On y entend un Booba rarement aussi mélancolique, un texte dépourvu d’ironie et d’humour – ce qui constitue pourtant une constante au sein de sa création verbale –, une complainte rongée par le spleen d’un jeune homme bien conscient que l’on n’échappe pas au déterminisme social et que la vie dans les quartiers, subtilement dépeintes via l’utilisation de différents champs lexicaux (du transport, de la végétation), dépossède l’être humain de sa singularité.
2002, c’est aussi à ce moment que plusieurs changements vont commencer à s’opérer dans la vie de Booba. Car, s’il a encore un pied dans l’underground au moment de produire Temps mort, l’autre se dirige résolument vers le grand public : Destinée en est une preuve, N°10 et Baby, présents sur son second album, en sont deux autres.

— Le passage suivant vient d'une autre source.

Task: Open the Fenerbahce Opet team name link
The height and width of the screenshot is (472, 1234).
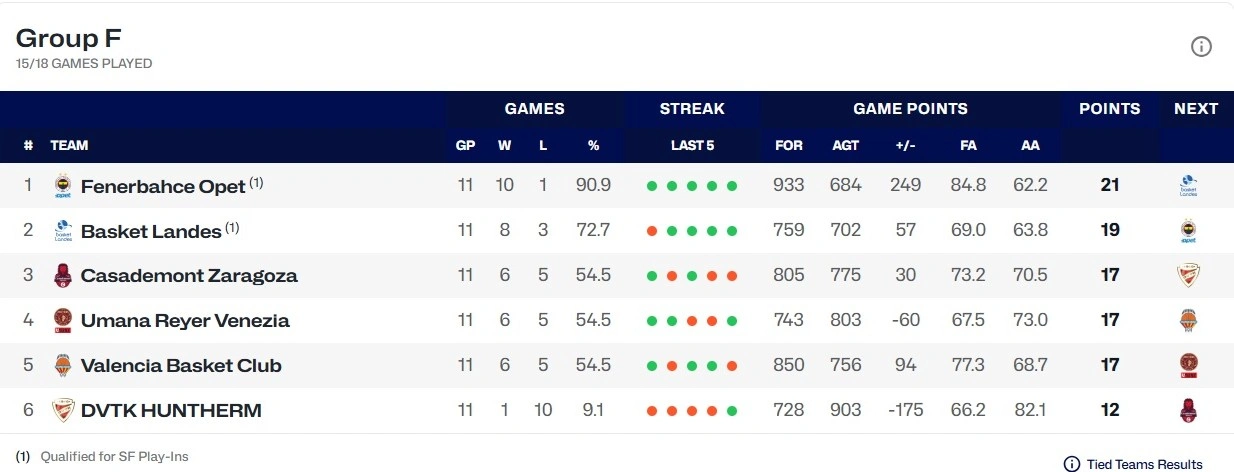Action: tap(163, 187)
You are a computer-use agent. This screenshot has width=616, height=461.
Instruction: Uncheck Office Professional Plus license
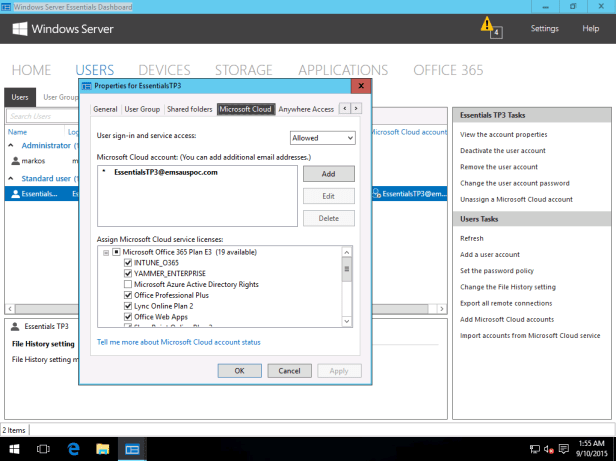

Peut-être ressent-il alors le besoin impérieux et égotique de toucher un public plus vaste que ses adeptes de la première heure, fervents mais peu enclin à satisfaire son ambition. Peut-être aussi que ce premier album constitue simplement une réaction à des évolutions externes : la popularisation du rap sur les ondes FM. Un peu comme si Booba avait pressenti la direction qu’allait emprunter ce genre musical, et avait posé là un ensemble de règles à suivre pour durer.